The Department of Agricultural Engineering operates five teaching laboratories. These include the Small Power Equipment Laboratory in 115 Marshall Hall, the Hydraulics Diesel Equipments Laboratory in 117 Marshall Hall, the Tractor Laboratory for Farm Machinery and Heavy Equipment in 119 Marshall Hall, the Diesel Fuel Systems Laboratory in 125 Marshall Hall, and the Welding Laboratory in Galbreath Hall.
Teaching and Research Farm
The Teaching and Research (T/R) Farm at Morrisville State College is located in close proximity to campus. The students who take soil and crop science classes use this farm as an outdoor laboratory. At the farm, they have the opportunity to apply the knowledge they gain in their classes. In addition, the students pursue research projects at the farm, interpret their data, and present their results at the annual meeting of the College's Agronomy Club.
The T/R Farm includes a gamagrass project where students are evaluating the effect of various crop covers on protecting gamagrass against freeze and thaw that damages this grass. It is a cooperative project between the USDA Natural Resource Conservation Service and Morrisville State College. The principal investigator of this project is Dr. Paul Salon from the USDA's Big Flat Plant Material Center in Corning New York. Two additional projects are being conducted by researchers from Cornell University. The first project entails trials on corn hybrids, conducted by Dr. William Purdy, while the second is on alfalfa by Dr. Julie Hanson.
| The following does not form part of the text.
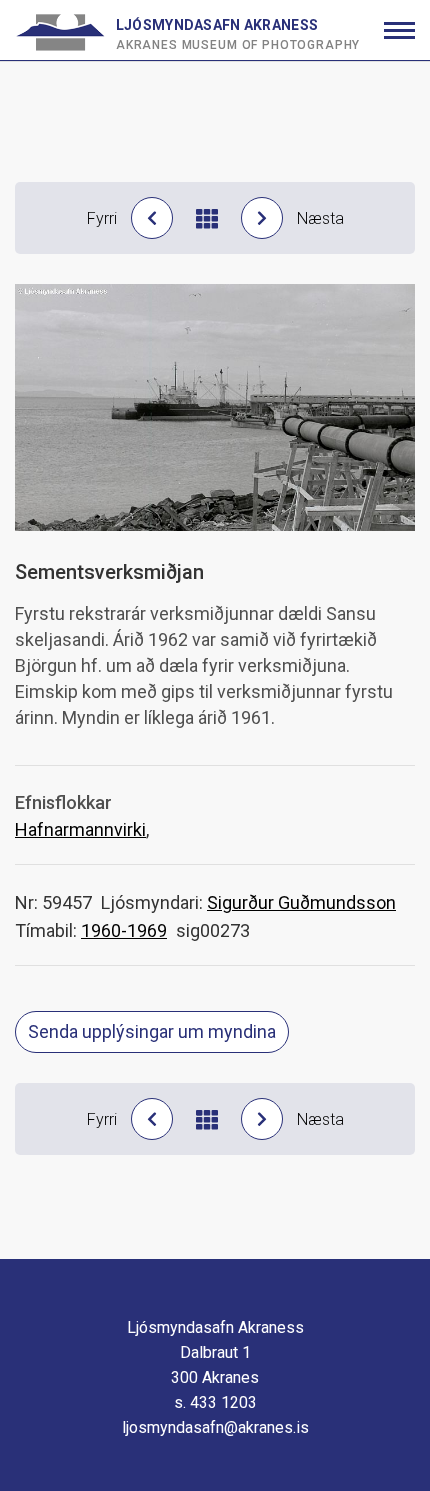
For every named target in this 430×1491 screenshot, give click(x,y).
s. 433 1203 (215, 1402)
GPS or Global Positioning System is being used in a variety of applications: from airplane navigation to precision farming. It utilizes specially-coded satellite signals that can be processed in a GPS receiver, thereby enabling the receiver to accurately mark its position. Morrisville State College operates a GPS/GIS computer laboratory to train students in this cutting-edge technology. The students use the laboratory to gain hands-on experiences on both GPS and GIS. The laboratory (located in 208 Bicknell Hall) is equipped with 16 state-of-the-art computer systems that run both ArcView GIS 3.3 and ArcGIS 9.1 (both a product of the ESRI).
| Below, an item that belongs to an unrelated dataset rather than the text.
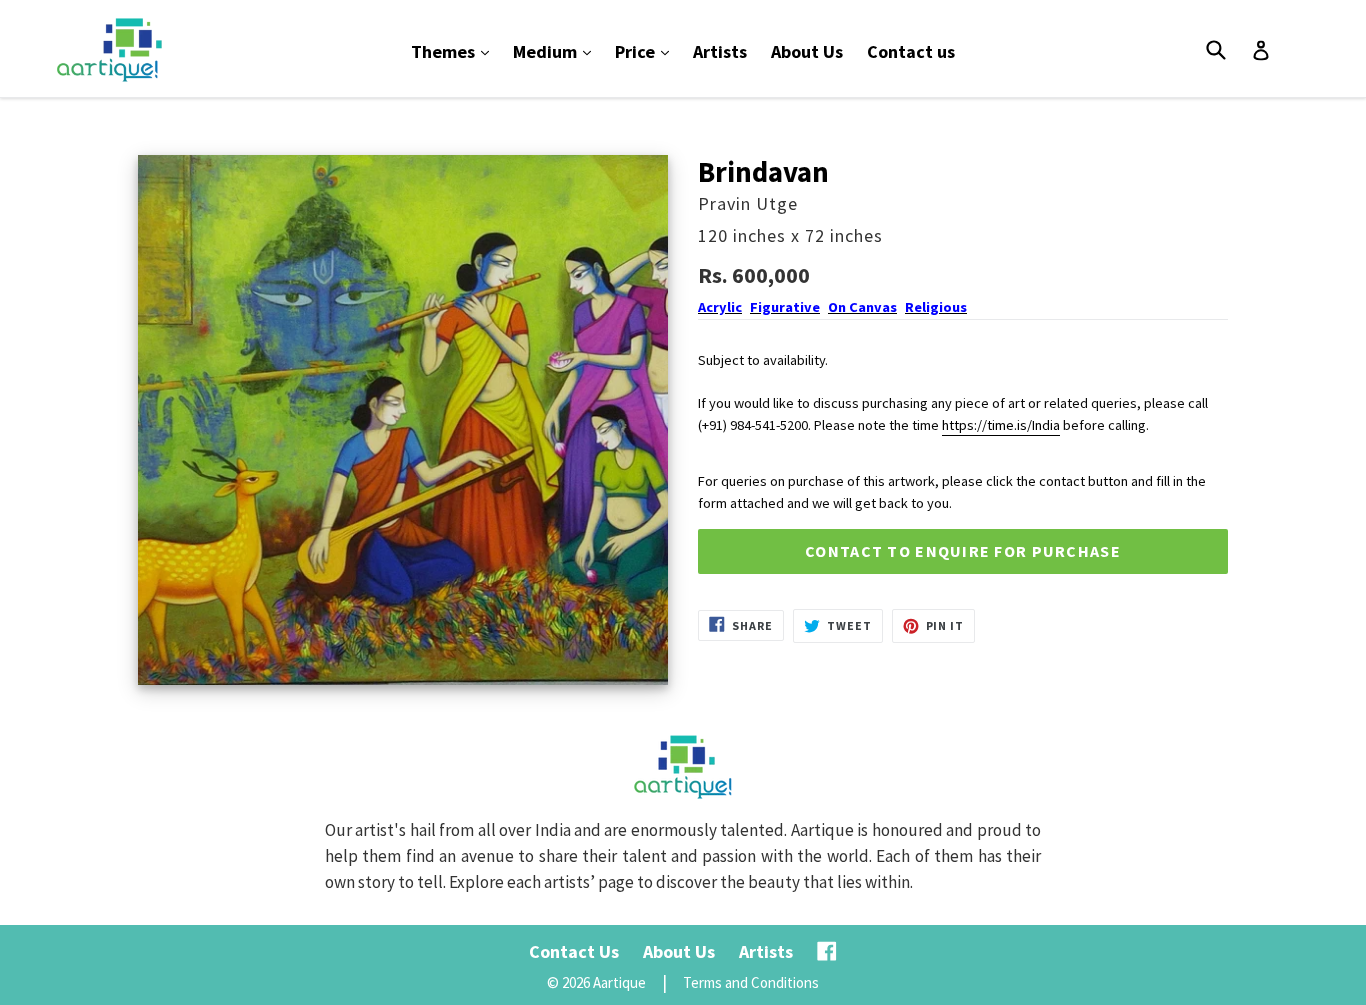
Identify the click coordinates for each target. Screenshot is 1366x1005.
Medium (557, 51)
Students who take precision farming, soil and crop science, photogrammetric mapping, and GPS/GIS classes use 204 Charlton for a variety of exercises and projects including field mapping and GIS. The students also collect GPS data using a variety of GPS systems (more than 18 Garmin GPS 12 and Magellan GPS 310 units) including real-time and post-processing differential GPS (DGPS). The real-time DGPS systems include a couple of Trimble GeoExplorer 3.0 units with a beacon-on-a-belt for receiving differential corrections from the USCG beacons. Numerous WAAS-based DGPS systems are also available for classroom instruction, laboratory exercises, and class projects. These include Garmin GPS 72, Garmin GPS 76, and Standard Horizon NAV 40 real-time DGPS systems. A post-processing DGPS system is also available. The Ashtech system is comprised of a roving unit and a base station located in Charlton Hall (computer software is utilized in this case to differentially-correct the collected GPS data). Finally, a John Deere GreenStar precision farming is also available for both teaching and demonstration. The system includes a StarFire GPS receiver that allows for real-time differential corrections of GPS measurements based on signals from a satellite or the WAAS operated by the Federal Aviation Administration (FAA).